◆ INPUT RECORDS ◆
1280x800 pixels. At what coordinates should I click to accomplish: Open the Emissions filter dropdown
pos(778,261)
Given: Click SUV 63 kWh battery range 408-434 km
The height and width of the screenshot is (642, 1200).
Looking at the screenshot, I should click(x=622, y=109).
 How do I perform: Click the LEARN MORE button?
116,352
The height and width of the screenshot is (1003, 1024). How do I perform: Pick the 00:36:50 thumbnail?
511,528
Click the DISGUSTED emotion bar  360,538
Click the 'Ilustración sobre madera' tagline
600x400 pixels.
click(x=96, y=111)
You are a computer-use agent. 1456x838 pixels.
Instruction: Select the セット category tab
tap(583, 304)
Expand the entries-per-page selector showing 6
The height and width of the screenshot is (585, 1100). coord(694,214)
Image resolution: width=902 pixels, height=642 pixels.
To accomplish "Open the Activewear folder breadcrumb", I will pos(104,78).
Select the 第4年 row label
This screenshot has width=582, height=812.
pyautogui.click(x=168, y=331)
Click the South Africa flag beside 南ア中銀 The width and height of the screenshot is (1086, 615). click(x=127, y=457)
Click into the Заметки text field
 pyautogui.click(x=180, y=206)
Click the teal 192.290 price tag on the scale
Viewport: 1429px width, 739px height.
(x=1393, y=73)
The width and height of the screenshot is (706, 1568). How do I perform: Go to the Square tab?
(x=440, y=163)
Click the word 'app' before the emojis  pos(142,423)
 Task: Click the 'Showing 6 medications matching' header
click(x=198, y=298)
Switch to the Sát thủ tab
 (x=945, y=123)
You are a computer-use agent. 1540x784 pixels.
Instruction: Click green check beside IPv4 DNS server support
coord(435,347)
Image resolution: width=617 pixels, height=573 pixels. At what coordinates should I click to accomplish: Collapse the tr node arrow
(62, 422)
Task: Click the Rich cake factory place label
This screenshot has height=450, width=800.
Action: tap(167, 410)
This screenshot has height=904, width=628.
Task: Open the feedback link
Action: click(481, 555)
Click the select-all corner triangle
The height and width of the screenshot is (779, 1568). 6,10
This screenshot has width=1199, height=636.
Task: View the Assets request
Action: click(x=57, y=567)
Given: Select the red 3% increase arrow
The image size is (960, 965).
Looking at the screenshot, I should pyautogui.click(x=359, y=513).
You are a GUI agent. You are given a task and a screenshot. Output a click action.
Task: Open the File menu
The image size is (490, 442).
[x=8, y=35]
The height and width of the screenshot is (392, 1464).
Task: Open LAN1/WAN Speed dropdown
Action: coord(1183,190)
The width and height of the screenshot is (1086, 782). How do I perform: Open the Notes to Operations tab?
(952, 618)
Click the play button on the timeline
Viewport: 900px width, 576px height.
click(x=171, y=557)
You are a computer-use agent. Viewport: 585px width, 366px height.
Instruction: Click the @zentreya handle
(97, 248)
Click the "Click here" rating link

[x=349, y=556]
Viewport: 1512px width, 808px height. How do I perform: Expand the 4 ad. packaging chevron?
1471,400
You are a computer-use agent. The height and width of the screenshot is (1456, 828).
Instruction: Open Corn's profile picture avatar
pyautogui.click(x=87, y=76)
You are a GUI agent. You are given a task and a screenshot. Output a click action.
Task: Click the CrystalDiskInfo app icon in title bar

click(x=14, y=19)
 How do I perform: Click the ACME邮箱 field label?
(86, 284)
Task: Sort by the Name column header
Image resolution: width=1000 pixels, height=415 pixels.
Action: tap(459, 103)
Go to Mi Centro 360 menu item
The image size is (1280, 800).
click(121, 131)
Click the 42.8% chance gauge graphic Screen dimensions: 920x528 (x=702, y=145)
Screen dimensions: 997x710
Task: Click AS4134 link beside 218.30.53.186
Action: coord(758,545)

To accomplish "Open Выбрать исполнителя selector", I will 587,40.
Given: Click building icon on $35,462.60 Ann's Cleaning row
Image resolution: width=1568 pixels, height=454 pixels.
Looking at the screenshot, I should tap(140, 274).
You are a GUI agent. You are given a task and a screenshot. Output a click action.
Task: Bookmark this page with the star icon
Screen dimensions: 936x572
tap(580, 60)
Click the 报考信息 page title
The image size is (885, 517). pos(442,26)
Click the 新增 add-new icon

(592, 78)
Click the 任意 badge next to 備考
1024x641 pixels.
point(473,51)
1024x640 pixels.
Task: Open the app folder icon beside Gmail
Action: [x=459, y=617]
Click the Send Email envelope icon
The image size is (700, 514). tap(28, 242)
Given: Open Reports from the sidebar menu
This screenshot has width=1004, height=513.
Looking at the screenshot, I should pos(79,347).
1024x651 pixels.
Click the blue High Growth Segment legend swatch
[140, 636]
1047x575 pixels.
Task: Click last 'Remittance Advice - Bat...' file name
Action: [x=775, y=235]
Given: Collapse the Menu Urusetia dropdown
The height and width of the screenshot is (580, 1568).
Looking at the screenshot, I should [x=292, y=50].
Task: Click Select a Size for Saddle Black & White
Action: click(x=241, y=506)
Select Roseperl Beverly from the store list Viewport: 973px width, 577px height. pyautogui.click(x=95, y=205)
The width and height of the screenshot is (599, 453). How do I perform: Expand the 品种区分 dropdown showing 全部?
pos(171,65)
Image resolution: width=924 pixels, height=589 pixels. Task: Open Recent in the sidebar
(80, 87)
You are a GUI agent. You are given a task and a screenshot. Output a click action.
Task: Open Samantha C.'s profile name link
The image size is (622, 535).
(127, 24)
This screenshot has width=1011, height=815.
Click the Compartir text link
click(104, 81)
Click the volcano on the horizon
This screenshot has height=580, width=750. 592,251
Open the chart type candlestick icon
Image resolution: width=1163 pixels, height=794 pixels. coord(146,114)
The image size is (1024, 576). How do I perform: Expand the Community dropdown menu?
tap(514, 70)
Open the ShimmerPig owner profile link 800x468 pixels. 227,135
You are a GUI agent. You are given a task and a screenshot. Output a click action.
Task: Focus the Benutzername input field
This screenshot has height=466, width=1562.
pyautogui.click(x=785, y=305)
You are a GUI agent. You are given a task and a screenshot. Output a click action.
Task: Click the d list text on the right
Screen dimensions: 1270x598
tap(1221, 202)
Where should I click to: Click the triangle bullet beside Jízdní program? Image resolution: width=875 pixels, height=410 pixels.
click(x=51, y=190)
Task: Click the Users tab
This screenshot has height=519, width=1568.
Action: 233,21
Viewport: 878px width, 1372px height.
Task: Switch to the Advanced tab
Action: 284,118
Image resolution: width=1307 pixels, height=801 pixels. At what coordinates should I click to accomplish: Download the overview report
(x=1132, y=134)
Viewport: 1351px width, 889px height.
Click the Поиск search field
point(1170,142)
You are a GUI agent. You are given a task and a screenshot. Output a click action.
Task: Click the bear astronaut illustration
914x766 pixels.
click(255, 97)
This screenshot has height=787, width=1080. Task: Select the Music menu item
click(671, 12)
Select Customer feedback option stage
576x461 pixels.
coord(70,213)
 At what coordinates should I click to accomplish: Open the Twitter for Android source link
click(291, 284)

◆ GOAL OF THE EXERCISE ◆
The full listing is to be copied verbatim.

◆ THE COMPLETED TASK ◆
1280x800 pixels. At what coordinates should I click to accomplish: Open the Emissions filter dropdown
pos(778,261)
Given: Click SUV 63 kWh battery range 408-434 km
The height and width of the screenshot is (642, 1200).
Looking at the screenshot, I should click(x=622, y=109).
 How do I perform: Click the LEARN MORE button?
116,352
The height and width of the screenshot is (1003, 1024). How do I perform: Pick the 00:36:50 thumbnail?
511,528
Click the DISGUSTED emotion bar  360,538
Click the 'Ilustración sobre madera' tagline
600x400 pixels.
click(x=96, y=111)
You are a computer-use agent. 1456x838 pixels.
Instruction: Select the セット category tab
tap(583, 304)
Expand the entries-per-page selector showing 6
The height and width of the screenshot is (585, 1100). coord(694,214)
Image resolution: width=902 pixels, height=642 pixels.
To accomplish "Open the Activewear folder breadcrumb", I will pos(104,78).
Select the 第4年 row label
This screenshot has width=582, height=812.
pyautogui.click(x=168, y=331)
Click the South Africa flag beside 南ア中銀 The width and height of the screenshot is (1086, 615). click(x=127, y=457)
Click into the Заметки text field
 pyautogui.click(x=180, y=206)
Click the teal 192.290 price tag on the scale
Viewport: 1429px width, 739px height.
(x=1393, y=73)
The width and height of the screenshot is (706, 1568). How do I perform: Go to the Square tab?
(x=440, y=163)
Click the word 'app' before the emojis  pos(142,423)
 Task: Click the 'Showing 6 medications matching' header
click(x=198, y=298)
Switch to the Sát thủ tab
 (x=945, y=123)
You are a computer-use agent. 1540x784 pixels.
Instruction: Click green check beside IPv4 DNS server support
coord(435,347)
Image resolution: width=617 pixels, height=573 pixels. At what coordinates should I click to accomplish: Collapse the tr node arrow
(62, 422)
Task: Click the Rich cake factory place label
This screenshot has height=450, width=800.
Action: tap(167, 410)
This screenshot has height=904, width=628.
Task: Open the feedback link
Action: click(481, 555)
Click the select-all corner triangle
The height and width of the screenshot is (779, 1568). 6,10
This screenshot has width=1199, height=636.
Task: View the Assets request
Action: click(x=57, y=567)
Given: Select the red 3% increase arrow
The image size is (960, 965).
Looking at the screenshot, I should pyautogui.click(x=359, y=513).
You are a GUI agent. You are given a task and a screenshot. Output a click action.
Task: Open the File menu
The image size is (490, 442).
[x=8, y=35]
The height and width of the screenshot is (392, 1464).
Task: Open LAN1/WAN Speed dropdown
Action: coord(1183,190)
The width and height of the screenshot is (1086, 782). How do I perform: Open the Notes to Operations tab?
(952, 618)
Click the play button on the timeline
Viewport: 900px width, 576px height.
click(x=171, y=557)
You are a computer-use agent. Viewport: 585px width, 366px height.
Instruction: Click the @zentreya handle
(97, 248)
Click the "Click here" rating link

[x=349, y=556]
Viewport: 1512px width, 808px height. How do I perform: Expand the 4 ad. packaging chevron?
1471,400
You are a computer-use agent. The height and width of the screenshot is (1456, 828).
Instruction: Open Corn's profile picture avatar
pyautogui.click(x=87, y=76)
You are a GUI agent. You are given a task and a screenshot. Output a click action.
Task: Click the CrystalDiskInfo app icon in title bar

click(x=14, y=19)
 How do I perform: Click the ACME邮箱 field label?
(86, 284)
Task: Sort by the Name column header
Image resolution: width=1000 pixels, height=415 pixels.
Action: tap(459, 103)
Go to Mi Centro 360 menu item
The image size is (1280, 800).
click(121, 131)
Click the 42.8% chance gauge graphic Screen dimensions: 920x528 (x=702, y=145)
Screen dimensions: 997x710
Task: Click AS4134 link beside 218.30.53.186
Action: coord(758,545)

To accomplish "Open Выбрать исполнителя selector", I will 587,40.
Given: Click building icon on $35,462.60 Ann's Cleaning row
Image resolution: width=1568 pixels, height=454 pixels.
Looking at the screenshot, I should tap(140, 274).
You are a GUI agent. You are given a task and a screenshot. Output a click action.
Task: Bookmark this page with the star icon
Screen dimensions: 936x572
tap(580, 60)
Click the 报考信息 page title
The image size is (885, 517). pos(442,26)
Click the 新增 add-new icon

(592, 78)
Click the 任意 badge next to 備考
1024x641 pixels.
point(473,51)
1024x640 pixels.
Task: Open the app folder icon beside Gmail
Action: [x=459, y=617]
Click the Send Email envelope icon
The image size is (700, 514). tap(28, 242)
Given: Open Reports from the sidebar menu
This screenshot has width=1004, height=513.
Looking at the screenshot, I should pos(79,347).
1024x651 pixels.
Click the blue High Growth Segment legend swatch
[140, 636]
1047x575 pixels.
Task: Click last 'Remittance Advice - Bat...' file name
Action: [x=775, y=235]
Given: Collapse the Menu Urusetia dropdown
The height and width of the screenshot is (580, 1568).
Looking at the screenshot, I should [x=292, y=50].
Task: Click Select a Size for Saddle Black & White
Action: click(x=241, y=506)
Select Roseperl Beverly from the store list Viewport: 973px width, 577px height. pyautogui.click(x=95, y=205)
The width and height of the screenshot is (599, 453). How do I perform: Expand the 品种区分 dropdown showing 全部?
pos(171,65)
Image resolution: width=924 pixels, height=589 pixels. Task: Open Recent in the sidebar
(80, 87)
You are a GUI agent. You are given a task and a screenshot. Output a click action.
Task: Open Samantha C.'s profile name link
The image size is (622, 535).
(127, 24)
This screenshot has width=1011, height=815.
Click the Compartir text link
click(104, 81)
Click the volcano on the horizon
This screenshot has height=580, width=750. 592,251
Open the chart type candlestick icon
Image resolution: width=1163 pixels, height=794 pixels. coord(146,114)
The image size is (1024, 576). How do I perform: Expand the Community dropdown menu?
tap(514, 70)
Open the ShimmerPig owner profile link 800x468 pixels. 227,135
You are a GUI agent. You are given a task and a screenshot. Output a click action.
Task: Focus the Benutzername input field
This screenshot has height=466, width=1562.
pyautogui.click(x=785, y=305)
You are a GUI agent. You are given a task and a screenshot. Output a click action.
Task: Click the d list text on the right
Screen dimensions: 1270x598
tap(1221, 202)
Where should I click to: Click the triangle bullet beside Jízdní program? Image resolution: width=875 pixels, height=410 pixels.
click(x=51, y=190)
Task: Click the Users tab
This screenshot has height=519, width=1568.
Action: 233,21
Viewport: 878px width, 1372px height.
Task: Switch to the Advanced tab
Action: 284,118
Image resolution: width=1307 pixels, height=801 pixels. At what coordinates should I click to accomplish: Download the overview report
(x=1132, y=134)
Viewport: 1351px width, 889px height.
Click the Поиск search field
point(1170,142)
You are a GUI agent. You are given a task and a screenshot. Output a click action.
Task: Click the bear astronaut illustration
914x766 pixels.
click(255, 97)
This screenshot has height=787, width=1080. Task: Select the Music menu item
click(671, 12)
Select Customer feedback option stage
576x461 pixels.
coord(70,213)
 At what coordinates should I click to accomplish: Open the Twitter for Android source link
click(291, 284)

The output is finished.